To illustrate, consider Pfizer Canada Inc. v. Apotex Inc., 2011 FCA 236. This case dealt with the use of the drug Latanoprost for the treatment of glaucoma. The patent filing included test results in both animals and healthy humans showing that the drug worked with minimal irritating side effects. However, no long-term studies had been performed as of the patent filing date. The Federal Court of Appeals concluded that the patent was invalid because the promised usefulness could not be soundly predicted as of the filing date. To reach this conclusion, the Court stated that glaucoma is a chronic disease, and therefore a skilled patent examiner should have known that it required prolonged treatment. As a result, even though Pfizer’s patent claim made no mention of the drug being intended for ongoing use, the Court concluded that the “promise” of the patent was to treat glaucoma on a chronic basis without causing substantial side effects.
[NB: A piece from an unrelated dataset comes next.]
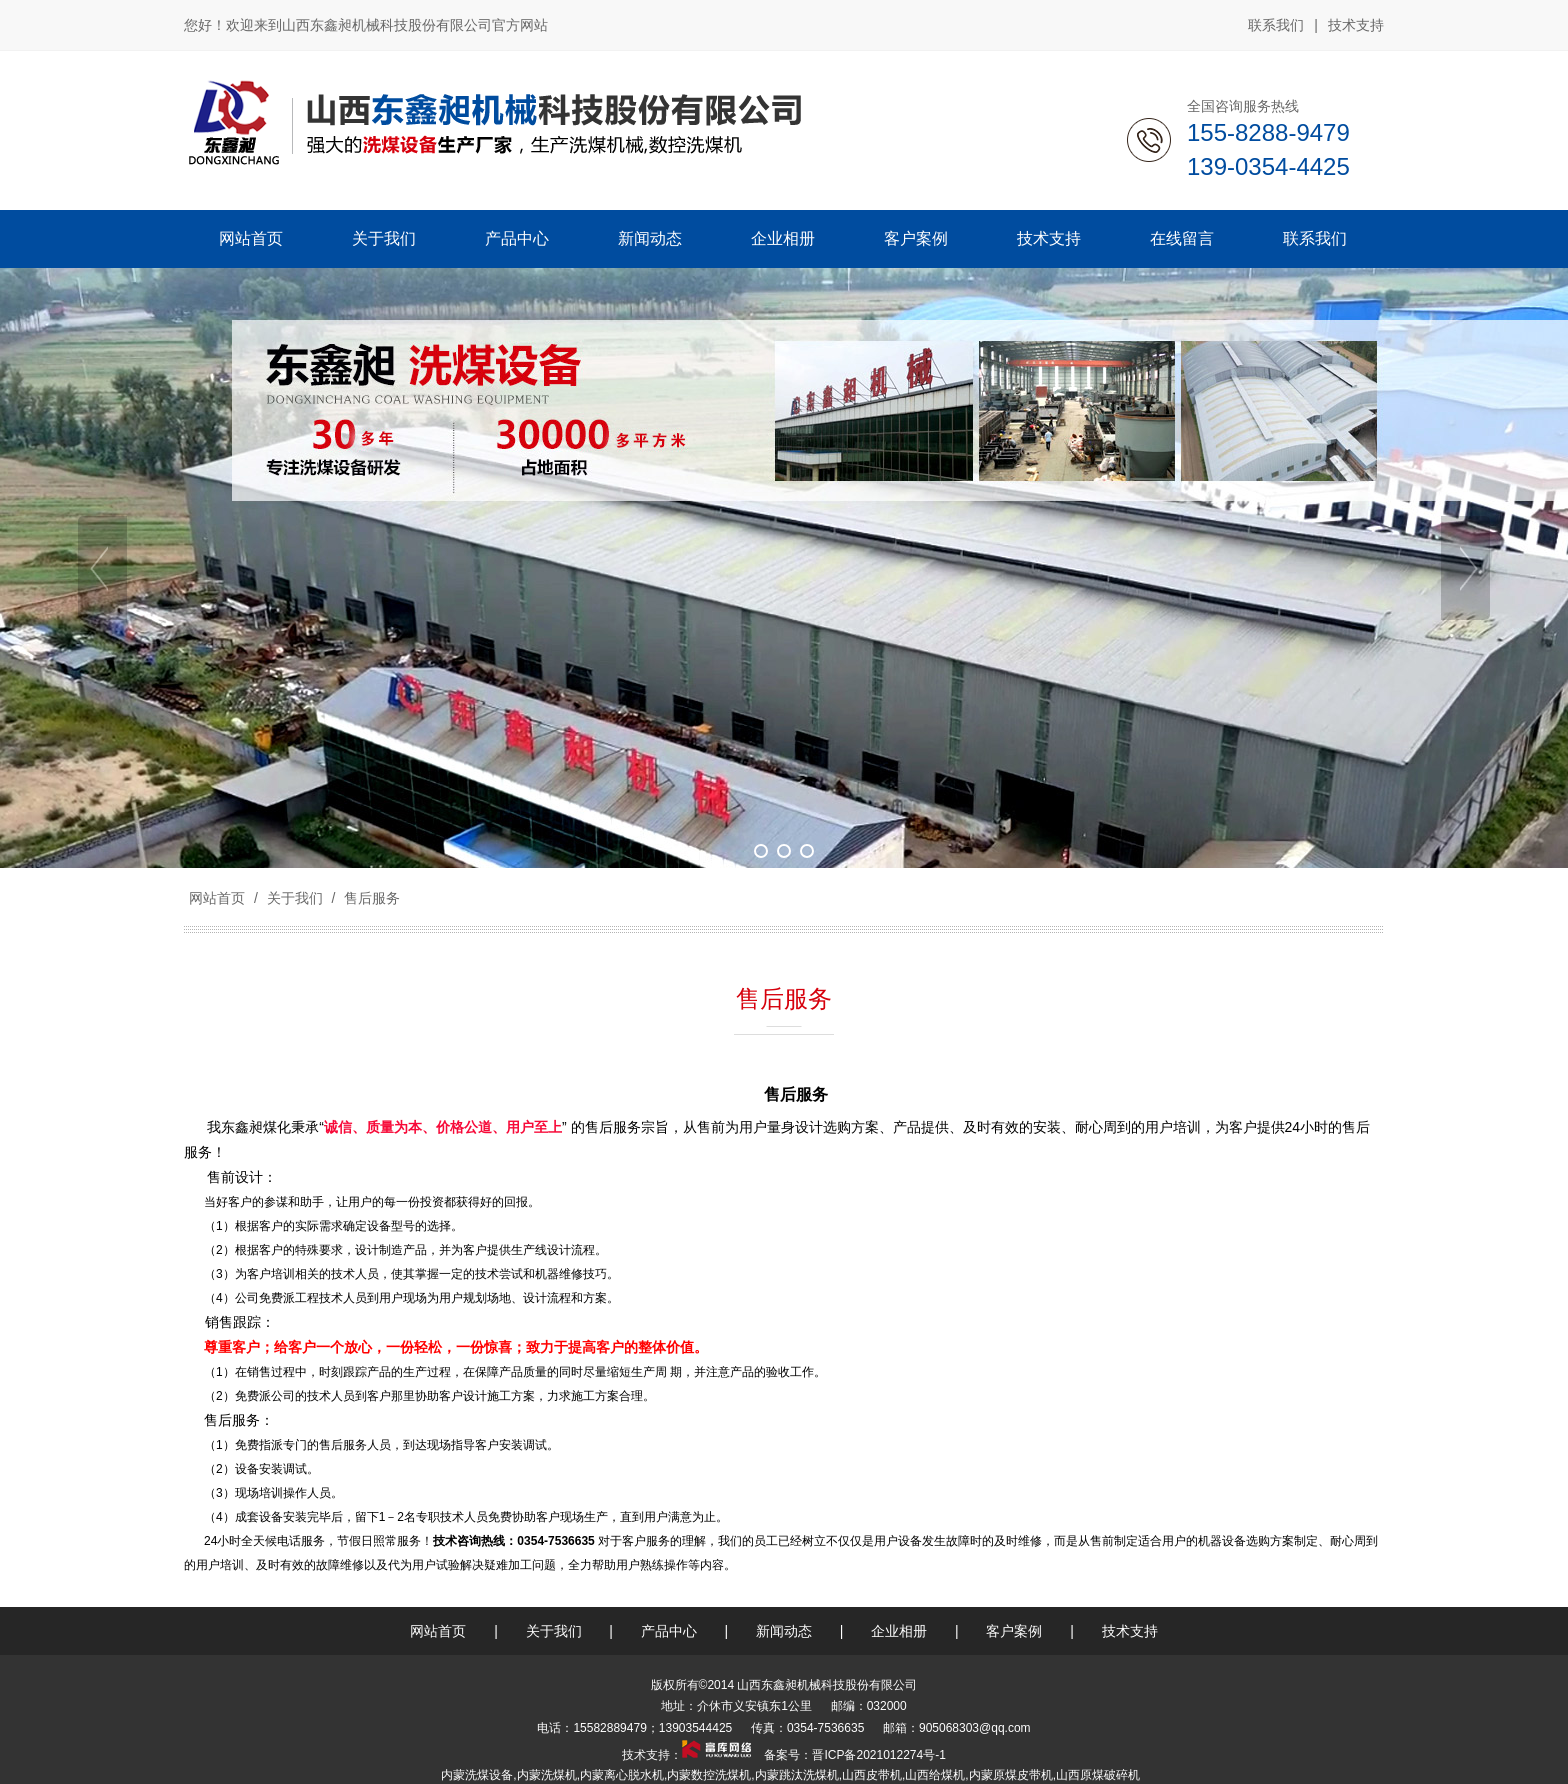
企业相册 (899, 1631)
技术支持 (1356, 25)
Bbecause only single dose studies had been conducted, it could not be soundly predicted that the compound would lack irritating side effects after repeated and prolonged use, and thus, the patent was held to be invalid.
In other words, the doctrine establishes an impractical evidentiary burden since it is impossible to predict at the date of filing how specifically useful a patent is or isn’t going to be. It’d be like if movie goers demanded a movie be pulled from theaters after they saw it because they decided the trailer didn’t fulfill the “promise” of being a good movie. The movie was already made, you already paid for it and you already saw it – you can’t decide now that the preview wasn’t good enough to be made into a movie.
The majority of the retroactive court examinations of the usefulness condition have been initiated by Canadian generic companies seeking to have the courts revoke the patents so that they can copy and market these medicines themselves. But prior to this, there were rarely challenges to the test of usefulness—mostly because it doesn’t make sense to do so. Think about it: If you are a competitor, why would you challenge the patent on another company’s drug that isn’t useful? If the drug has no credible use in the industry, then why would you wish to obtain the right to produce it? Because these challenges are not really about “usefulness,” but rather, the potential profits that Canadian generic producers will earn from producing the drugs themselves. Moreover, in the future, if innovative pharmaceutical companies wish to avoid these retroactive challenges by waiting until the new burden of “usefulness” is fulfilled—perhaps by applying for the patent when the drug is already on the market—then the drug is no longer “new.” In other words, you can’t win.
This Canadian precedent threatens the international intellectual property system that drives drug creation and development not only in the United States, but around the world. To date, innovative pharmaceutical companies have suffered damages of more than $1.1 billion in lost sales from the premature termination of patents in Canada. But these sales, enabled by the existence of the patent, would have allowed pharmaceutical companies to recover the costs of clinical drug development for reinvestment in the next round of innovative medicines. The threat of patent revocation reduces the incentive for innovative pharmaceutical companies to take on the risks of drug development. Worse, it poses a very real risk to patients and families who rely upon this process for the development of new medicines and cures.